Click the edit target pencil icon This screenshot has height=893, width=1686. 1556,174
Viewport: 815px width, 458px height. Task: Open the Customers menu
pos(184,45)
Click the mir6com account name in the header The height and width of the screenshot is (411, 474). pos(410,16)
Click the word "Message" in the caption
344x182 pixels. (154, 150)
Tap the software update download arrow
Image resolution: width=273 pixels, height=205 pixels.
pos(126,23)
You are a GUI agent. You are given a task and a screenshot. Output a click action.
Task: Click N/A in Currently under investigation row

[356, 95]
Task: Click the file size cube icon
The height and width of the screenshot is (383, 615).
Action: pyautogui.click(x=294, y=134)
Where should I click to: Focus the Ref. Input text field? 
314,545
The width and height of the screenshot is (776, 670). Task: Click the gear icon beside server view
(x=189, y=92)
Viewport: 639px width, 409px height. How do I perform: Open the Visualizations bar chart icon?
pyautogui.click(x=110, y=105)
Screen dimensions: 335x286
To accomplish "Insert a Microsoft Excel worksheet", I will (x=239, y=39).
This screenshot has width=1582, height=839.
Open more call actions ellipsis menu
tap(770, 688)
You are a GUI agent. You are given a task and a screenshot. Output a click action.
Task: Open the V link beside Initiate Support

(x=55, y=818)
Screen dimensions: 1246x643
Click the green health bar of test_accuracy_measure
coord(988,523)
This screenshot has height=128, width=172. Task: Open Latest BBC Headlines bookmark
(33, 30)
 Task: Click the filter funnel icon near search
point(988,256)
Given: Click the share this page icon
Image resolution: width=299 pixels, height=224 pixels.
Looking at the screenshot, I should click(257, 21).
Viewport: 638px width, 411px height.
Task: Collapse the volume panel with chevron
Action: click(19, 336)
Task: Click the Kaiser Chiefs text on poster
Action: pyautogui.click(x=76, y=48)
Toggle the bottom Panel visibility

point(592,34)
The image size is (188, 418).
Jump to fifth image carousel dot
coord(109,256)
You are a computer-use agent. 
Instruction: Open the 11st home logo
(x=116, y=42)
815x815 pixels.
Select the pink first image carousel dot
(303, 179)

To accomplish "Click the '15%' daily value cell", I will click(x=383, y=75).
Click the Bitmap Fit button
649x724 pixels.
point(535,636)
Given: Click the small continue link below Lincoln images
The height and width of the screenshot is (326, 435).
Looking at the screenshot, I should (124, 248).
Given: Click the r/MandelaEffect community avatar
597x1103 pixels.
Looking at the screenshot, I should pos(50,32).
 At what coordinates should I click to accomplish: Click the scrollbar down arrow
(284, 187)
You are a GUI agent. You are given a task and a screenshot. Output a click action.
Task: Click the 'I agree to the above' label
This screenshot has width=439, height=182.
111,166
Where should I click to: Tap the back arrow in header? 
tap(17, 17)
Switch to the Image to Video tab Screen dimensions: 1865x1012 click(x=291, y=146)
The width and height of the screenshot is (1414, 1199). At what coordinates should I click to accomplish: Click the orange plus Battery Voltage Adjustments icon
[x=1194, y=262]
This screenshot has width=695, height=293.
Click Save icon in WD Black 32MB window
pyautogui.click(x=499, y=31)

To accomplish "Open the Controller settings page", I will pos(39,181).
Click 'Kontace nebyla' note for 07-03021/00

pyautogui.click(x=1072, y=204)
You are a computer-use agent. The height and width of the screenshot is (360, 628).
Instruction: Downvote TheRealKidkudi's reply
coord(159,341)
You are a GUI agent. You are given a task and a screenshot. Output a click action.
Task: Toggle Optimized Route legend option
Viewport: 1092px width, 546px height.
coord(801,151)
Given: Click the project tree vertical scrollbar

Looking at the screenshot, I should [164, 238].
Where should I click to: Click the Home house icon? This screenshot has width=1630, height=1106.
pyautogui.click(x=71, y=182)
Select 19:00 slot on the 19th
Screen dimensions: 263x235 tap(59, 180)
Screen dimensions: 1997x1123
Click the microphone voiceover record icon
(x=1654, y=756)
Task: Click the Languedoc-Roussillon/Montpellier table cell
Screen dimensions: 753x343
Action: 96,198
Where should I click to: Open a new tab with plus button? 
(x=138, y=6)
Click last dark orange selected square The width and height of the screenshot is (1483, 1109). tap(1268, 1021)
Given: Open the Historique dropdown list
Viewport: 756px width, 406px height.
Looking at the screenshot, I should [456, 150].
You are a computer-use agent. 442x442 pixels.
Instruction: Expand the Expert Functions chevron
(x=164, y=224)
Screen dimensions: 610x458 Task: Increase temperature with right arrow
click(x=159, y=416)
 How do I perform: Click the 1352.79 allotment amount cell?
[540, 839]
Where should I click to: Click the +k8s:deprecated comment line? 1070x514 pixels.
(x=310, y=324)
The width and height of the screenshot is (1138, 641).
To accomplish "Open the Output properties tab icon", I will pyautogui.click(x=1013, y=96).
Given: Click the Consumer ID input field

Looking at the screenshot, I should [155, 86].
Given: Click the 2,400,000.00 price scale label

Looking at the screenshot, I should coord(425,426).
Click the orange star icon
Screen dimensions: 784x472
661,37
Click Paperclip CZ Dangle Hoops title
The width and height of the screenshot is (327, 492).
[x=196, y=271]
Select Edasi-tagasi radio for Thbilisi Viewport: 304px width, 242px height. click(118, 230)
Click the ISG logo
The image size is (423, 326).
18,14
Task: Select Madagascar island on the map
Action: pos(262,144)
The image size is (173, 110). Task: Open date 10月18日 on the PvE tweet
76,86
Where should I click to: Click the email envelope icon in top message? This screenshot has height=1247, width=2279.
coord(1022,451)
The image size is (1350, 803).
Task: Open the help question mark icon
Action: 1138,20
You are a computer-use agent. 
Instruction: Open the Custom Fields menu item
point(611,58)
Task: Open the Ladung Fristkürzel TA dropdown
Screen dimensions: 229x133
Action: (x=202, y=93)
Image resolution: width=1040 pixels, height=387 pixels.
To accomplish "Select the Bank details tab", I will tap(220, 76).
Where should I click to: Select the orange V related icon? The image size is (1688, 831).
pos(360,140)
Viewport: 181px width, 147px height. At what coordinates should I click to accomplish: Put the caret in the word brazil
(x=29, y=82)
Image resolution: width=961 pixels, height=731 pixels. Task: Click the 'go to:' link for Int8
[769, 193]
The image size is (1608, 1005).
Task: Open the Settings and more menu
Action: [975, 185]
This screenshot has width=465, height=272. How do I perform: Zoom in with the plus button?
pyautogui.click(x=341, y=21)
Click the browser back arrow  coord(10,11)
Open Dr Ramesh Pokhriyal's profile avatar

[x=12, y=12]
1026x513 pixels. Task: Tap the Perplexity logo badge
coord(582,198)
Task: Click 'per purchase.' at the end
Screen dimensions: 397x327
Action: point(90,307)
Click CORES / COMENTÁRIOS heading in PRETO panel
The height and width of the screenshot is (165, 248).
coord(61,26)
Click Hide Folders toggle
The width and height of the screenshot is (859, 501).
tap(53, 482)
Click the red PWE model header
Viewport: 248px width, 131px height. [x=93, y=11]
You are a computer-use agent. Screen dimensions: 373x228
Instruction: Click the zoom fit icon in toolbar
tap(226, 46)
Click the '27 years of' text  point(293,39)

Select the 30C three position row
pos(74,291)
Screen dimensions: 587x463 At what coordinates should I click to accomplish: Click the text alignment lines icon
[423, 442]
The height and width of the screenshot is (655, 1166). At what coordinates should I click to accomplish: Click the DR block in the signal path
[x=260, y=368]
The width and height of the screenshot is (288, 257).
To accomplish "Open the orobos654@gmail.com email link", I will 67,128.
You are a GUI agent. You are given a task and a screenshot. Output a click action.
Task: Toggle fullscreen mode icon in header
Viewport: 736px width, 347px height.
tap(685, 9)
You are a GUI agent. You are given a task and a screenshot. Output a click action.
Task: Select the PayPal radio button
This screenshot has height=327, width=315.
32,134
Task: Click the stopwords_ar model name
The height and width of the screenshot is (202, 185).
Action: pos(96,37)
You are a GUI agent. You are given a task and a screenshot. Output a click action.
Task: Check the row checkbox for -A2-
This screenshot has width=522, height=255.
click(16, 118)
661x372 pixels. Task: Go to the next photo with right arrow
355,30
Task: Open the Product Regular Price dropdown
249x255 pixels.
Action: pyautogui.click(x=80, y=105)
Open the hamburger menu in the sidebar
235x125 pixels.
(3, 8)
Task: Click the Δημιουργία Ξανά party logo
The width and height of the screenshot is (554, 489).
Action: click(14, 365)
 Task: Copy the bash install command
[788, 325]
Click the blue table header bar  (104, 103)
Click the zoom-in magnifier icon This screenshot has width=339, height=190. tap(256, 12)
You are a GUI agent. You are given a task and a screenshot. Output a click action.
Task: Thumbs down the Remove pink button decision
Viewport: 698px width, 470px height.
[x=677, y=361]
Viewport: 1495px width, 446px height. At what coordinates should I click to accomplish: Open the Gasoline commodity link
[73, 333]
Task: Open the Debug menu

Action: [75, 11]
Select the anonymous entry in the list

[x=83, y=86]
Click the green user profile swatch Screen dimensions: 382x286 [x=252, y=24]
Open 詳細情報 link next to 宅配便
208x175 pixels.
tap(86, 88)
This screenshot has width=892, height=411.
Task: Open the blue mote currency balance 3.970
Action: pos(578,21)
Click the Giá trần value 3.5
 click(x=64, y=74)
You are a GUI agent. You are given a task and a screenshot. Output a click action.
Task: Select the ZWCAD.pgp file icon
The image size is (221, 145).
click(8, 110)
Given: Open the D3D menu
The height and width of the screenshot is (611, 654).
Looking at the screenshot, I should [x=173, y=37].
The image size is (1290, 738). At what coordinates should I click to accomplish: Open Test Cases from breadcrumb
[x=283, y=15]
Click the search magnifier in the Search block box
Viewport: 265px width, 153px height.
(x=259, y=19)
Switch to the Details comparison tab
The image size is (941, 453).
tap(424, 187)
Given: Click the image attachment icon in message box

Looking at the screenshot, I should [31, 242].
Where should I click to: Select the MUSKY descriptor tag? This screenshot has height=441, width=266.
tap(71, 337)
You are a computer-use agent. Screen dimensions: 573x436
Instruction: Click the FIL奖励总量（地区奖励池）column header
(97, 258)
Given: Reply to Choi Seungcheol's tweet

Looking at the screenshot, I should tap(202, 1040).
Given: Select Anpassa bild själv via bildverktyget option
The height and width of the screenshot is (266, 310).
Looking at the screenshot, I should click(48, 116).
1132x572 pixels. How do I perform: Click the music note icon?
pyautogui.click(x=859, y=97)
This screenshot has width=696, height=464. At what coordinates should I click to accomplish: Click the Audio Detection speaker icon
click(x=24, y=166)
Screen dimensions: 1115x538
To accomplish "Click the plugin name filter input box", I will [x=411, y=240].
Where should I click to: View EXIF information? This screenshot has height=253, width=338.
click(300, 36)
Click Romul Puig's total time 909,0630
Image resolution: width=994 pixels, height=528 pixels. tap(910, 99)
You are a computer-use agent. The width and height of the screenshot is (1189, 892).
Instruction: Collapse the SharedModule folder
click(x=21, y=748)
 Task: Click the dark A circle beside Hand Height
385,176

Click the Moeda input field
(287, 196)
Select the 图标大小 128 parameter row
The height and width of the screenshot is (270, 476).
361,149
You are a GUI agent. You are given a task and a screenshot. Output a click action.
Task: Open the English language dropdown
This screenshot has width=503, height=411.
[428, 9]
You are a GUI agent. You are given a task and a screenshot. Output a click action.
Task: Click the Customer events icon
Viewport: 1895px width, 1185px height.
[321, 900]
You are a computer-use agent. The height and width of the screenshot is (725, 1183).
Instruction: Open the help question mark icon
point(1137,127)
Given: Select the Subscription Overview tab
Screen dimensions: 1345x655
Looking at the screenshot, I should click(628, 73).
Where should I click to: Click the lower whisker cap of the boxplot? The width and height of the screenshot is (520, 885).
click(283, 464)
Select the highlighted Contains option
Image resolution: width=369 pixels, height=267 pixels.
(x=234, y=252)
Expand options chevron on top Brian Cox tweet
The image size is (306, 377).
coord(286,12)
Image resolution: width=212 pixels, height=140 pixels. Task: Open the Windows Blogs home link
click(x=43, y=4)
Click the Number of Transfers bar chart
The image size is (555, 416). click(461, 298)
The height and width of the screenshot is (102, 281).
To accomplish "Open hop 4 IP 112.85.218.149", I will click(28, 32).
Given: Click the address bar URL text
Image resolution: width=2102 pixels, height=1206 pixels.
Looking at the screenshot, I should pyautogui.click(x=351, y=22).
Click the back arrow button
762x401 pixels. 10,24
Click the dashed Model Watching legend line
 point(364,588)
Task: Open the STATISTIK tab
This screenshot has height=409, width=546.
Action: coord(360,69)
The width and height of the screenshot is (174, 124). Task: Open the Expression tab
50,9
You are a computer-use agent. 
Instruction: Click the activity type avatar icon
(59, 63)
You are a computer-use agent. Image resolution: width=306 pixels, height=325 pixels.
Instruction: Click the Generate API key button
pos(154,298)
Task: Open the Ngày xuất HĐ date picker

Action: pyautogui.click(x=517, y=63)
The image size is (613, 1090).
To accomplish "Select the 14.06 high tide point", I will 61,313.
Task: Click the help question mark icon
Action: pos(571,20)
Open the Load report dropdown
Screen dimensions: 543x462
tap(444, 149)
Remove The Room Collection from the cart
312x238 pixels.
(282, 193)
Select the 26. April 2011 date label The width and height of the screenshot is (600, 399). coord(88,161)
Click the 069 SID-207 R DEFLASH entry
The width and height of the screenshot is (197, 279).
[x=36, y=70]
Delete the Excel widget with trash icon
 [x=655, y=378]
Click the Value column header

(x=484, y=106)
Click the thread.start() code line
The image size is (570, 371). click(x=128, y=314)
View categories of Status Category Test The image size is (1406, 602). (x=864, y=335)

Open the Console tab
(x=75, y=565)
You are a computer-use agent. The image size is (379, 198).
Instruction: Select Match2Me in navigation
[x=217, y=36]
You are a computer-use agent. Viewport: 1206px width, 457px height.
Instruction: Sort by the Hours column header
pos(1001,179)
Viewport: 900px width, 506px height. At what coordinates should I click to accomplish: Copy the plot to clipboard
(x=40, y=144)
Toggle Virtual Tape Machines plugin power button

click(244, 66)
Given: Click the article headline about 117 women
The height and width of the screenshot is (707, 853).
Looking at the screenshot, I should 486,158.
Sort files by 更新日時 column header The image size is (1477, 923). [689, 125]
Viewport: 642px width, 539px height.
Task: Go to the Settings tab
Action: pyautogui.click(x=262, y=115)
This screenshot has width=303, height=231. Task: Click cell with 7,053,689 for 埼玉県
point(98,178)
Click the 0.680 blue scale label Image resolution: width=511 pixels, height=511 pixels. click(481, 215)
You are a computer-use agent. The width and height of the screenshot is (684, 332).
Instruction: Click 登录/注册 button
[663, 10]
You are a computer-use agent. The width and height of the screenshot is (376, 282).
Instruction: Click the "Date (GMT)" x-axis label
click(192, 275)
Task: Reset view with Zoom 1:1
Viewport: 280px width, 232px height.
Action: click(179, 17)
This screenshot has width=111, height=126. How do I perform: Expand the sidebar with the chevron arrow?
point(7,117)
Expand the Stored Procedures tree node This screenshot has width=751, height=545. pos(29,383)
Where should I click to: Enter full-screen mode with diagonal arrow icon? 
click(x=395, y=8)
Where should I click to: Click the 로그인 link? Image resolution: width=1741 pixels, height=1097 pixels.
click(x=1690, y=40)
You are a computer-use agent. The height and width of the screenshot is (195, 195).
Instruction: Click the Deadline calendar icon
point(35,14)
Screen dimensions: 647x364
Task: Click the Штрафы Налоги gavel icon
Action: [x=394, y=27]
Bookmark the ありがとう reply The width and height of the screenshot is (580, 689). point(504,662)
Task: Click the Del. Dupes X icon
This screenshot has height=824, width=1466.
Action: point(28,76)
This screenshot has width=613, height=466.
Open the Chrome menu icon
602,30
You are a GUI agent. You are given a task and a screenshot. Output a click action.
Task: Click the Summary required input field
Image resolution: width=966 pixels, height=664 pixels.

- **Task directions**: Rewrite the data starting at the first line and ending at the line that contains "pos(126,23)", changing "header" to "footer" and keeping everything else the same.

- **Written solution**:
Click the edit target pencil icon This screenshot has height=893, width=1686. 1556,174
Viewport: 815px width, 458px height. Task: Open the Customers menu
pos(184,45)
Click the mir6com account name in the footer The height and width of the screenshot is (411, 474). pos(410,16)
Click the word "Message" in the caption
344x182 pixels. (154, 150)
Tap the software update download arrow
Image resolution: width=273 pixels, height=205 pixels.
pos(126,23)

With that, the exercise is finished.